Rows taken from a collection
□ □ □ □ □

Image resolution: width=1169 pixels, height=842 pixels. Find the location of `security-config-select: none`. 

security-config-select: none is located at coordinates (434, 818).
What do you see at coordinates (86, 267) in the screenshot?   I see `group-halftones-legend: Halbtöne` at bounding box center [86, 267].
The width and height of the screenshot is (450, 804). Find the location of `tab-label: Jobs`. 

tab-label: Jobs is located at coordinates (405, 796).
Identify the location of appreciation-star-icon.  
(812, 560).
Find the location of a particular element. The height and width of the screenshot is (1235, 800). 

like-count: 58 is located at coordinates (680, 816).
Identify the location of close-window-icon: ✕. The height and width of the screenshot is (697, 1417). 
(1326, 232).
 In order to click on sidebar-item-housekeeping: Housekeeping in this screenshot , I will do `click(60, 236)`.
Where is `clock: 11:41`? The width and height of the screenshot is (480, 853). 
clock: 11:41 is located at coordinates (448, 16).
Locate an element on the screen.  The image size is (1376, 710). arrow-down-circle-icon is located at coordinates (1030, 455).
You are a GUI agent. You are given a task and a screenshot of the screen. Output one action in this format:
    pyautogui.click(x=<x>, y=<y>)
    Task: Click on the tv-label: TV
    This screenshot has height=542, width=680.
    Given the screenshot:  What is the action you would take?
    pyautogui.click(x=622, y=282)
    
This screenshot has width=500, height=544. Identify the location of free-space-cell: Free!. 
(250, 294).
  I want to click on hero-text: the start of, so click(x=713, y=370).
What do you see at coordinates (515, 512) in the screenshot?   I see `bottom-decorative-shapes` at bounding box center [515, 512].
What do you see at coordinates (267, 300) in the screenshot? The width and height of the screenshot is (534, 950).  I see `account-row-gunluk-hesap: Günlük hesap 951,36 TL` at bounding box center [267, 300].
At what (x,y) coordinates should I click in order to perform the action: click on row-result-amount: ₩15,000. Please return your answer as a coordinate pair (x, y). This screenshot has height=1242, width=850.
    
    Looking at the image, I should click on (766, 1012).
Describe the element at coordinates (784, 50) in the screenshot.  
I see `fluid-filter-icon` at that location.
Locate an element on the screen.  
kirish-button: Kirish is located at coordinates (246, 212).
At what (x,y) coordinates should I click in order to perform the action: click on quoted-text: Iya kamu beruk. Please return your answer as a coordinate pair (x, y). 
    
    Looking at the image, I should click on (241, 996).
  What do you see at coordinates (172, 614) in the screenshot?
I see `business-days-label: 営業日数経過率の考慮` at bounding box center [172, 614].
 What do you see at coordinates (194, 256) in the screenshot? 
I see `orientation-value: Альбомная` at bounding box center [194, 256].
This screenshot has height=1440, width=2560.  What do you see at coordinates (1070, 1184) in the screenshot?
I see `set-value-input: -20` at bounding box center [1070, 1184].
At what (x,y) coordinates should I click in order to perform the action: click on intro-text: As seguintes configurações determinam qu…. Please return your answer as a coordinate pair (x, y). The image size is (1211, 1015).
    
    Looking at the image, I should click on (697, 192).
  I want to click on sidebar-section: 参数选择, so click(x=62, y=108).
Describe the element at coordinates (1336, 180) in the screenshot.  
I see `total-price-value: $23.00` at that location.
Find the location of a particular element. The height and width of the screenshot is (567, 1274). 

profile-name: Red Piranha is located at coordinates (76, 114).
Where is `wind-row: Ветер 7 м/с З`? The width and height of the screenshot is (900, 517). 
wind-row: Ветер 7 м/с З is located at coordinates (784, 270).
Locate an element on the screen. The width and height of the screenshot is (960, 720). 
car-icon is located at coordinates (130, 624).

□ □ □ □ □

▸ **WORK TO BE COMPLETED**
Rewrite the rows above, replacing each occurrence of "Identify the location of" with "Determine the position of" and leaving every other part unchanged.

▸ **RESPONSE**
Image resolution: width=1169 pixels, height=842 pixels. Find the location of `security-config-select: none`. 

security-config-select: none is located at coordinates (434, 818).
What do you see at coordinates (86, 267) in the screenshot?   I see `group-halftones-legend: Halbtöne` at bounding box center [86, 267].
The width and height of the screenshot is (450, 804). Find the location of `tab-label: Jobs`. 

tab-label: Jobs is located at coordinates (405, 796).
Determine the position of appreciation-star-icon.  
(812, 560).
Find the location of a particular element. The height and width of the screenshot is (1235, 800). 

like-count: 58 is located at coordinates (680, 816).
Determine the position of close-window-icon: ✕. The height and width of the screenshot is (697, 1417). 
(1326, 232).
 In order to click on sidebar-item-housekeeping: Housekeeping in this screenshot , I will do `click(60, 236)`.
Where is `clock: 11:41`? The width and height of the screenshot is (480, 853). 
clock: 11:41 is located at coordinates (448, 16).
Locate an element on the screen.  The image size is (1376, 710). arrow-down-circle-icon is located at coordinates (1030, 455).
You are a GUI agent. You are given a task and a screenshot of the screen. Output one action in this format:
    pyautogui.click(x=<x>, y=<y>)
    Task: Click on the tv-label: TV
    This screenshot has height=542, width=680.
    Given the screenshot:  What is the action you would take?
    pyautogui.click(x=622, y=282)
    
This screenshot has width=500, height=544. Determine the position of free-space-cell: Free!. 
(250, 294).
  I want to click on hero-text: the start of, so click(x=713, y=370).
What do you see at coordinates (515, 512) in the screenshot?   I see `bottom-decorative-shapes` at bounding box center [515, 512].
What do you see at coordinates (267, 300) in the screenshot? The width and height of the screenshot is (534, 950).  I see `account-row-gunluk-hesap: Günlük hesap 951,36 TL` at bounding box center [267, 300].
At what (x,y) coordinates should I click in order to perform the action: click on row-result-amount: ₩15,000. Please return your answer as a coordinate pair (x, y). This screenshot has height=1242, width=850.
    
    Looking at the image, I should click on (766, 1012).
Describe the element at coordinates (784, 50) in the screenshot.  
I see `fluid-filter-icon` at that location.
Locate an element on the screen.  
kirish-button: Kirish is located at coordinates (246, 212).
At what (x,y) coordinates should I click in order to perform the action: click on quoted-text: Iya kamu beruk. Please return your answer as a coordinate pair (x, y). 
    
    Looking at the image, I should click on (241, 996).
  What do you see at coordinates (172, 614) in the screenshot?
I see `business-days-label: 営業日数経過率の考慮` at bounding box center [172, 614].
 What do you see at coordinates (194, 256) in the screenshot? 
I see `orientation-value: Альбомная` at bounding box center [194, 256].
This screenshot has height=1440, width=2560.  What do you see at coordinates (1070, 1184) in the screenshot?
I see `set-value-input: -20` at bounding box center [1070, 1184].
At what (x,y) coordinates should I click in order to perform the action: click on intro-text: As seguintes configurações determinam qu…. Please return your answer as a coordinate pair (x, y). The image size is (1211, 1015).
    
    Looking at the image, I should click on (697, 192).
  I want to click on sidebar-section: 参数选择, so click(x=62, y=108).
Describe the element at coordinates (1336, 180) in the screenshot.  
I see `total-price-value: $23.00` at that location.
Find the location of a particular element. The height and width of the screenshot is (567, 1274). 

profile-name: Red Piranha is located at coordinates (76, 114).
Where is `wind-row: Ветер 7 м/с З`? The width and height of the screenshot is (900, 517). 
wind-row: Ветер 7 м/с З is located at coordinates (784, 270).
Locate an element on the screen. The width and height of the screenshot is (960, 720). 
car-icon is located at coordinates (130, 624).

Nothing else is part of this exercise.